• _Problem to work on_
A single number is the answer: the count of lines in these records with "label" in them.

%%

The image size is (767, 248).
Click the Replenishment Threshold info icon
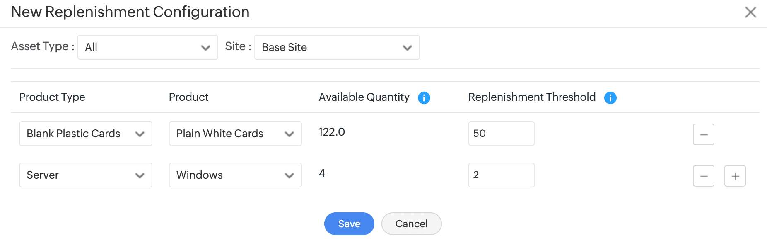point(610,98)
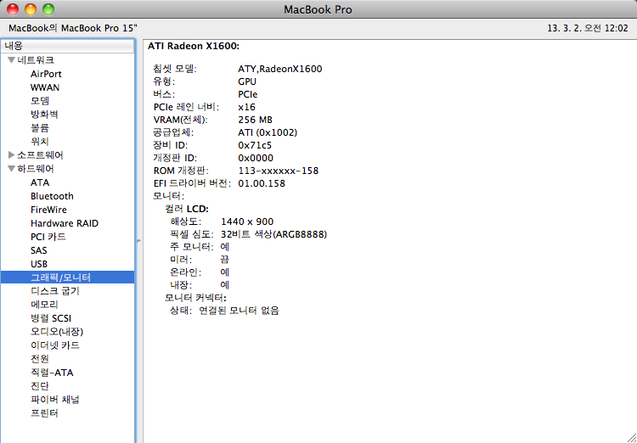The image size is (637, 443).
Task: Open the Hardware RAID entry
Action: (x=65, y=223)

%%
%%

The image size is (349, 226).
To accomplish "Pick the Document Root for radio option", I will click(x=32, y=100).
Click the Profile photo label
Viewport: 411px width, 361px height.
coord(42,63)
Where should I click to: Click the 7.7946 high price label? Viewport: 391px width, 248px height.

%%

• _Solution below_
2